The problem: From first line to last, retype the data exactly.
··········
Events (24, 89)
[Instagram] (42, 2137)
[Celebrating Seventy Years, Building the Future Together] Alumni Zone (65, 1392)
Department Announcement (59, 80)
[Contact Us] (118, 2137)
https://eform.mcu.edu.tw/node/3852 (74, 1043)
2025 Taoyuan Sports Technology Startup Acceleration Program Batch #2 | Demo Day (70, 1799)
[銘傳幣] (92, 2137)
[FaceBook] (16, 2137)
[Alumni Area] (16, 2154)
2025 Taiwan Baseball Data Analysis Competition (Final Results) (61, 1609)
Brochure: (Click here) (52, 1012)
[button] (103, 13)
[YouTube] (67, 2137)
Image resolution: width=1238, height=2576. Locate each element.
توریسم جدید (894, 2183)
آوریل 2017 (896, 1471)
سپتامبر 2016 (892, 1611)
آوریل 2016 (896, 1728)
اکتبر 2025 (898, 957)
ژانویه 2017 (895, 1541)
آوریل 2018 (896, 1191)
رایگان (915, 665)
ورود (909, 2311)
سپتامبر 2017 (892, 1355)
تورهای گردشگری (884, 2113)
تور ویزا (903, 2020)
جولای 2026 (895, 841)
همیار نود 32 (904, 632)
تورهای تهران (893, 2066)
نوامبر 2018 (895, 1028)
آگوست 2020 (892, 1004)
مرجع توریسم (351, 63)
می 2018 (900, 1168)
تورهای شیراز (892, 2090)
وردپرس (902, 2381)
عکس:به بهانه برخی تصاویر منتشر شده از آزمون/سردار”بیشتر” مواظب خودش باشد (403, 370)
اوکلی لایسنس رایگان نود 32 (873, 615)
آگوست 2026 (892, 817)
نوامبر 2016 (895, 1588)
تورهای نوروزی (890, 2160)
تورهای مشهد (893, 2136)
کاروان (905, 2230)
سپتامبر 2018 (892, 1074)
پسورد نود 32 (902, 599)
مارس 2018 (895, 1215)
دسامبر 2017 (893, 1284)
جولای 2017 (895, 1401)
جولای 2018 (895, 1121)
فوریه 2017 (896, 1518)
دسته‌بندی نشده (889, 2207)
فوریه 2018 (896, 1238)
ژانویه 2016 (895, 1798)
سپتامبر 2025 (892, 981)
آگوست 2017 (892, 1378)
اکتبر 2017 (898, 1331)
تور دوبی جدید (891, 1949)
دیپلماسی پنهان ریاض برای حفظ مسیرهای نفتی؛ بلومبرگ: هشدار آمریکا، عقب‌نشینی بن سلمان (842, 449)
··········
Answer for this exercise:
Events (24, 89)
[Instagram] (42, 2137)
[Celebrating Seventy Years, Building the Future Together] Alumni Zone (65, 1392)
Department Announcement (59, 80)
[Contact Us] (118, 2137)
https://eform.mcu.edu.tw/node/3852 (74, 1043)
2025 Taoyuan Sports Technology Startup Acceleration Program Batch #2 | Demo Day (70, 1799)
[銘傳幣] (92, 2137)
[FaceBook] (16, 2137)
[Alumni Area] (16, 2154)
2025 Taiwan Baseball Data Analysis Competition (Final Results) (61, 1609)
Brochure: (Click here) (52, 1012)
[button] (103, 13)
[YouTube] (67, 2137)
Image resolution: width=1238, height=2576. Locate each element.
توریسم جدید (894, 2183)
آوریل 2017 (896, 1471)
سپتامبر 2016 (892, 1611)
آوریل 2016 (896, 1728)
اکتبر 2025 (898, 957)
ژانویه 2017 (895, 1541)
آوریل 2018 (896, 1191)
رایگان (915, 665)
ورود (909, 2311)
سپتامبر 2017 (892, 1355)
تورهای گردشگری (884, 2113)
تور ویزا (903, 2020)
جولای 2026 (895, 841)
همیار نود 32 (904, 632)
تورهای تهران (893, 2066)
نوامبر 2018 (895, 1028)
آگوست 2020 (892, 1004)
مرجع توریسم (351, 63)
می 2018 (900, 1168)
تورهای شیراز (892, 2090)
وردپرس (902, 2381)
عکس:به بهانه برخی تصاویر منتشر شده از آزمون/سردار”بیشتر” مواظب خودش باشد (403, 370)
اوکلی لایسنس رایگان نود 32 (873, 615)
آگوست 2026 (892, 817)
نوامبر 2016 (895, 1588)
تورهای نوروزی (890, 2160)
تورهای مشهد (893, 2136)
کاروان (905, 2230)
سپتامبر 2018 (892, 1074)
پسورد نود 32 (902, 599)
مارس 2018 (895, 1215)
دسامبر 2017 (893, 1284)
جولای 2017 (895, 1401)
جولای 2018 (895, 1121)
فوریه 2017 (896, 1518)
دسته‌بندی نشده (889, 2207)
فوریه 2018 (896, 1238)
ژانویه 2016 (895, 1798)
سپتامبر 2025 (892, 981)
آگوست 2017 (892, 1378)
اکتبر 2017 (898, 1331)
تور دوبی جدید (891, 1949)
دیپلماسی پنهان ریاض برای حفظ مسیرهای نفتی؛ بلومبرگ: هشدار آمریکا، عقب‌نشینی بن سلمان (842, 449)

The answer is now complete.